And the difference speaks for itself. The Social Variant 2018 packaging drove 1544.65% more traffic (that’s over 16.4x) than a competitor variant in the same span of time that the campaign was active. They all played by the same rules and had the same targeting to have the most meritocratic judgement possible.

(This was just on paid/dark-posting. Trying to compare organically brings in a whole set of problems like audience fatigue, FB algorithm penalties on repeated content, time and day, etc that complicates meritocratic performance. But I think the difference is drastic enough to confirm that our packaging strategy is headed in the right direction and would elicit similar gaps in performance.)
I take a lot of factors into consideration when crafting the packaging for a post, whether it’s for news, evergreen, or affiliate content. Affiliate presents its own unique challenges and nuances, and if a competitor catches on and tries to do what we do on a surface level, it’ll take time and scar tissue to understand the “why” and “how” behind our decisions. Right now, we’re at least a year, if not two years, ahead of what competitors are doing on Facebook.
If it isn’t already evident, I hate lazy packaging more than anything. I think nearly every publisher is leaving free traffic, engagement, and money on the table right now because they don’t care or don’t know how to actually optimize a post for social audiences. When I say “optimize”, I don’t mean the targeting or timing or anything like that. I mean the actual presentation of the post itself. You can have all the external factors narrowed down to a T, but if you don’t have something captivating to actually strategize around, then so what?

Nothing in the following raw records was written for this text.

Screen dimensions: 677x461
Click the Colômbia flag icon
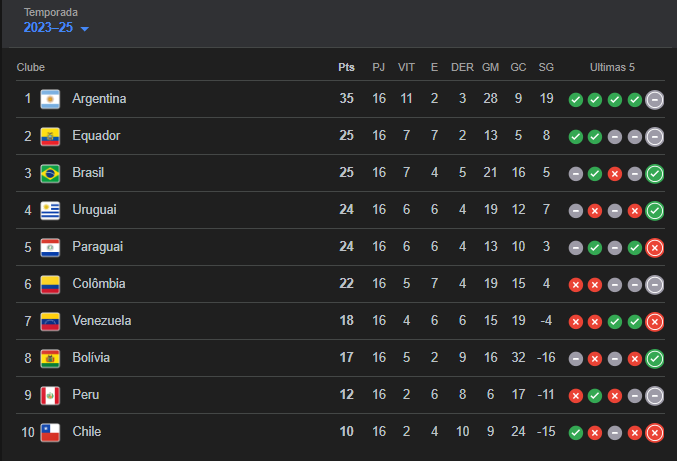pos(51,284)
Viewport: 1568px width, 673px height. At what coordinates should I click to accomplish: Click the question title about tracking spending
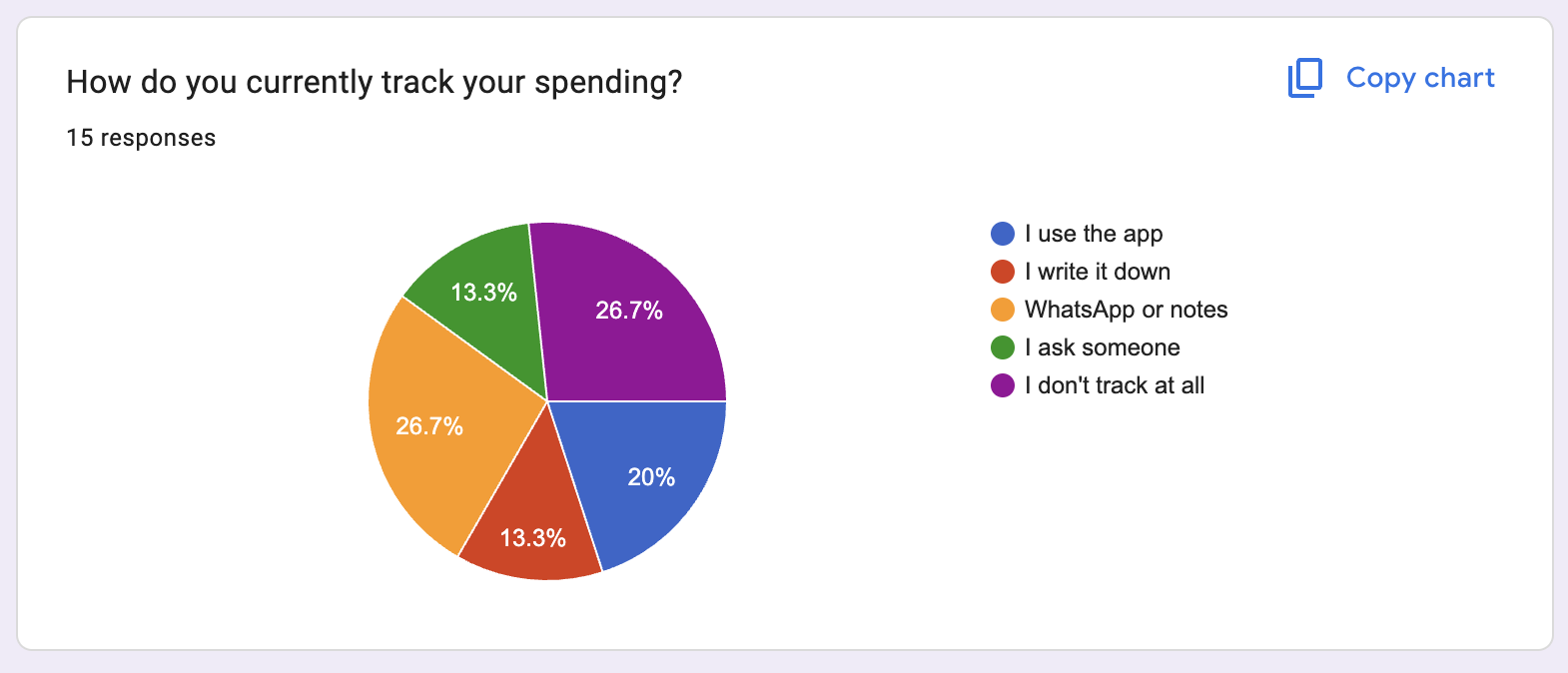coord(375,82)
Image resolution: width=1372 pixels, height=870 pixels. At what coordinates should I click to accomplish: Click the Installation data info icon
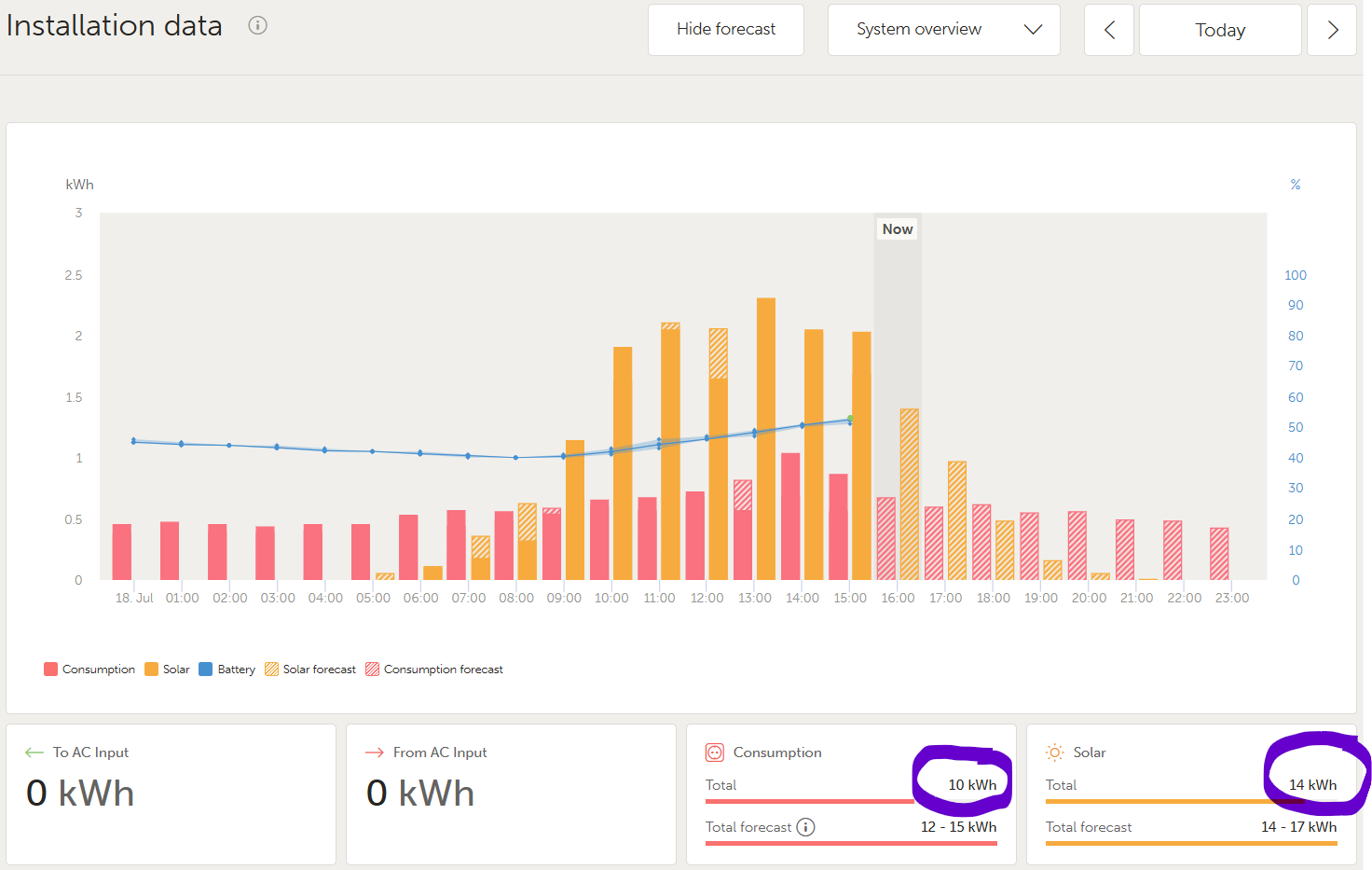pyautogui.click(x=257, y=26)
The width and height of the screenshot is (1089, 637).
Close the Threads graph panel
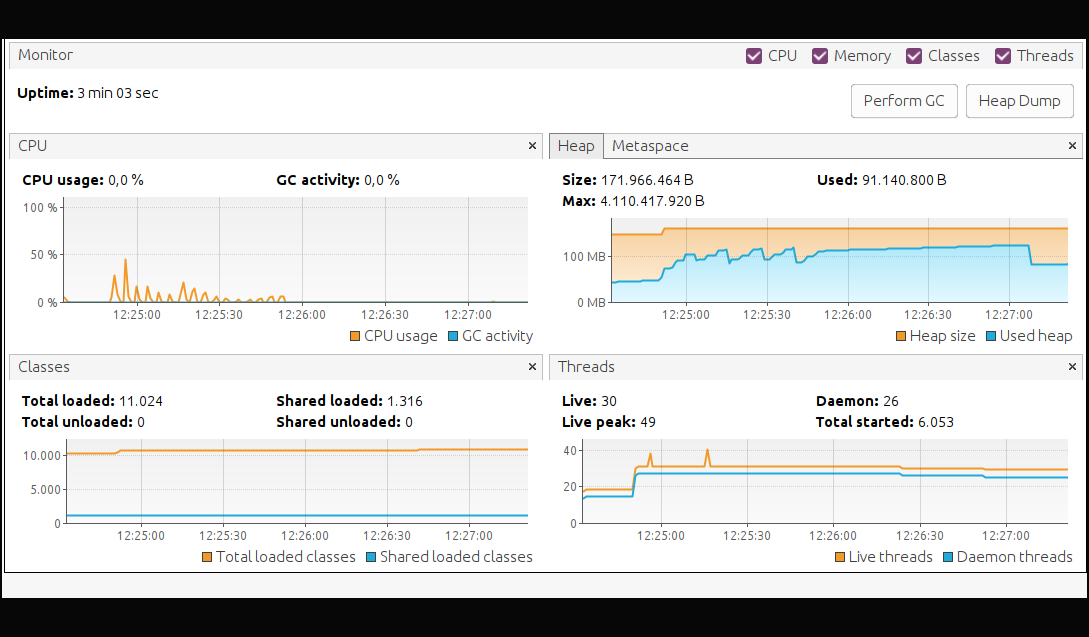(1073, 367)
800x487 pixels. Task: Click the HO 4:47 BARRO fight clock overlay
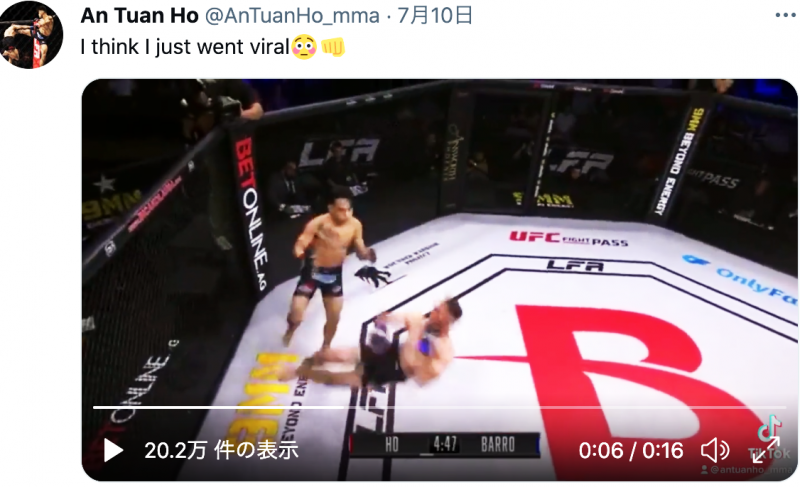pyautogui.click(x=444, y=445)
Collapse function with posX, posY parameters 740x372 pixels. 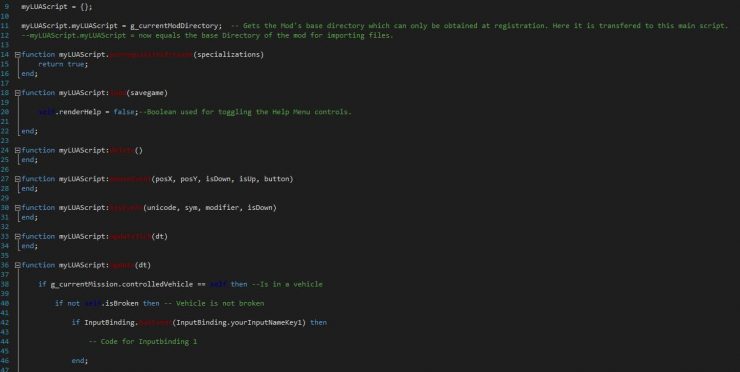tap(17, 179)
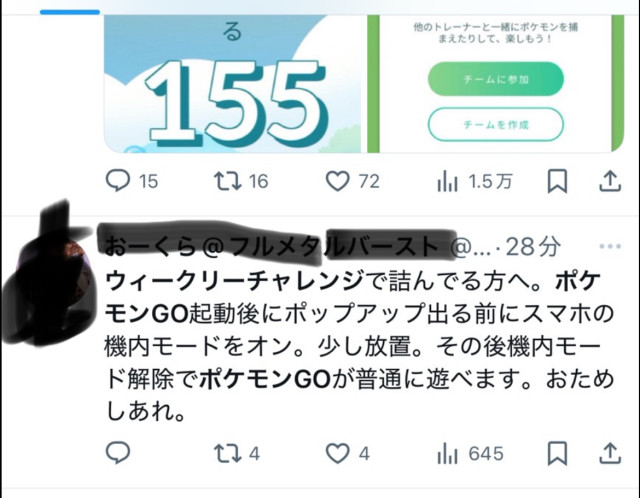Screen dimensions: 640x498
Task: Like the tweet with 4 likes
Action: [x=348, y=454]
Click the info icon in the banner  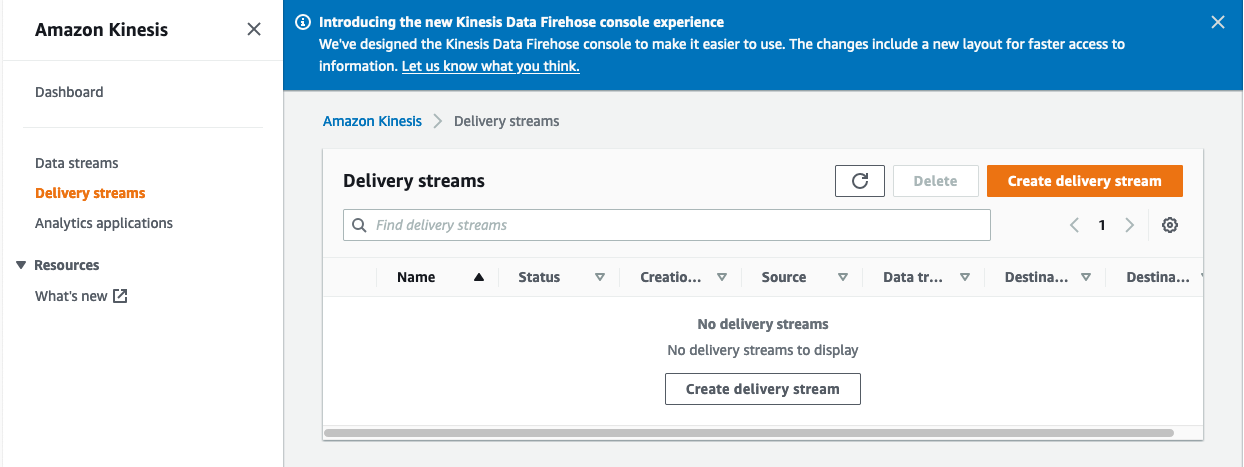pos(303,22)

So I experiment a lot. We’re constantly testing and trying to push the edge of social engagement for affiliate posts on social media. I’ve ran tons of failed tests, but the learnings from the big winners pay for thousands of those failed experiments. These efforts, experiments, and pulses on the constantly changing ecosystem of social media contribute to BuzzFeed’s current dominance in referral traffic to the top 100 shopping sites.